Both parties have accused the other of "cherry-picking" data. Caldicott is angered by nuclear proponents’ oversimplification of comparing internalized doses of radiation to normal background levels of cosmic radiation.

According to this argument, Chernobyl can’t be described as having made 40% of Europe radioactive because the Earth is already radioactive. Radiation is universal. It’s emitted by the sun’s rays and the rocks we walk on. Granite, for example, which is ubiquitous in the southern English county of Cornwall, is particularly radioactive. Using such information, Windridge calculates that, "…the radiation dose received by drinking Tokyo water for a year is less than that from moving to Cornwall and living there for a year."

Caldicott warns that the UN doesn’t pay enough attention to internal emitters of radiation that can build up in the food chain and, "…enter the body. These elements – called internal emitters – migrate to specific organs such as the thyroid, liver, bone, and brain, where they continuously irradiate small volumes of cells with high doses of alpha, beta and/or gamma radiation." She says it is inaccurate and misleading to speak only of acceptable levels of external radiation.

Laurence Williams, a Professor of Nuclear Safety in the John Tyndall Institute for Nuclear Research, points out that we are subjected to internal radiation in the very food that we eat. He says the potassium in our body subjects us to 15 million radioactive disintegrations per hour. Muesli is considered particularly radioactive. These and other common sources of internal radiation are considered quite harmless.

What is the layperson to believe? As Damian Carrington puts it, "This is not an issue that can be resolved with cold facts alone, for the simple reason that many of the facts are not known." It is still only decades since we split the atom and Caldicott argues that it might take several generations to understand the genetic impact of radiation.

Everyone seems to agree that renewable, sustainable energy is the best long term solution, but there is disagreement over the viability of such a vision.
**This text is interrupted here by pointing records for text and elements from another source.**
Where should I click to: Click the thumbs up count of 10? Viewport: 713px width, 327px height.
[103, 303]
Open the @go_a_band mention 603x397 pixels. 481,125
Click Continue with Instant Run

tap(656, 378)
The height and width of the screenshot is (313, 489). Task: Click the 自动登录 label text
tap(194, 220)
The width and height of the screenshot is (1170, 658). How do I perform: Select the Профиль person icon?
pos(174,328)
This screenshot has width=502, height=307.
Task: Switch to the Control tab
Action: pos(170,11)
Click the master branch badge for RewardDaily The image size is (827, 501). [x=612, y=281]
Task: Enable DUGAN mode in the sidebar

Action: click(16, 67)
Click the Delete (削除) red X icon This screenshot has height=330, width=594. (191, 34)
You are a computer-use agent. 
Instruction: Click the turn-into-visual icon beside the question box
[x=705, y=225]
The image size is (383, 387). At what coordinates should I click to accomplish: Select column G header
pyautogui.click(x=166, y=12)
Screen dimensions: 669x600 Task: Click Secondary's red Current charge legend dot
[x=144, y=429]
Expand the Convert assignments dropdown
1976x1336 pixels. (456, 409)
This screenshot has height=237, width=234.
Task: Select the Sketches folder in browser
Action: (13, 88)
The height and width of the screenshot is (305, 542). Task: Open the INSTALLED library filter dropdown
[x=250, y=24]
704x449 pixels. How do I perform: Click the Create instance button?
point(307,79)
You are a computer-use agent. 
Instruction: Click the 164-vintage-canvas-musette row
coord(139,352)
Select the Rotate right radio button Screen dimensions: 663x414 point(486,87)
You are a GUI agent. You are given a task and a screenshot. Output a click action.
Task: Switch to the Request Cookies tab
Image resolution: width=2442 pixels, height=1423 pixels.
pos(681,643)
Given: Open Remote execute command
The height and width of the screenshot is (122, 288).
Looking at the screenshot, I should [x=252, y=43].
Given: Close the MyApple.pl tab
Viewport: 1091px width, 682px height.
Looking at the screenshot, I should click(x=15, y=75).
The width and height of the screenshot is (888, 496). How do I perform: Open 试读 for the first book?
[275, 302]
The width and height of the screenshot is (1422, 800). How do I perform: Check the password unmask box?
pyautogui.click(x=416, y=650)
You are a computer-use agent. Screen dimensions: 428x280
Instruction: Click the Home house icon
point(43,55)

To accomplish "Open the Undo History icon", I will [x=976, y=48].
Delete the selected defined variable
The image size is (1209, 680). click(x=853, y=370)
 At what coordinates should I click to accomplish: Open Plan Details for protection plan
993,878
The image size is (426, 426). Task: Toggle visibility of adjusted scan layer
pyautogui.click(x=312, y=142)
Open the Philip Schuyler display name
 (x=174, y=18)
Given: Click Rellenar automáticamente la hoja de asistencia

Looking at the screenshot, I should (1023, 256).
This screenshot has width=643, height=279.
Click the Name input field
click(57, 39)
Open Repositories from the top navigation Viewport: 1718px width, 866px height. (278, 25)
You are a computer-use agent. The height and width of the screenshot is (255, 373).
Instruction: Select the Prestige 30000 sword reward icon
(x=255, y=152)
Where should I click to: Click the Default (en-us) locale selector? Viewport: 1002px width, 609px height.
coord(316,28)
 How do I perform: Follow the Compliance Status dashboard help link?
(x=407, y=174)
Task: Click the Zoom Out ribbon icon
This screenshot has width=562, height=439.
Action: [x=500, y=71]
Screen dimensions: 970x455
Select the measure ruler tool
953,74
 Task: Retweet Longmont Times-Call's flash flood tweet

Professor Williams has argued that some forms of renewables have such a low energy density, and farms would have to be spread over such a large area, that they couldn’t possibly cover the shortfall that a nuclear phase-out would bring. He also raises the question of affordability. If renewables, at least in the short term, are more expensive than fossil fuels, how much are we prepared to pay for a nuclear phase-out?

What is often forgotten in this argument, and clear to any visitor to the region, is that 20% of Belarus’ land has been rendered agriculturally unusable because of radioactive isotopes in the soil. This is a crippling statistic. And it will remain unusable because the isotope Plutonium-239 has a half-life of 24,000 years. This longevity is not only an issue for nuclear accidents. The nuclear industry has offered no convincing solution for the problem of long-term storage of nuclear waste.

In Brussels, I met Brook Riley, climate justice and energy campaigner, of Friends of the Earth. He says he can’t understand support for nuclear power until the storage issue is resolved:

"It’s like getting in a plane and taking off before a runway has been built for you to land on."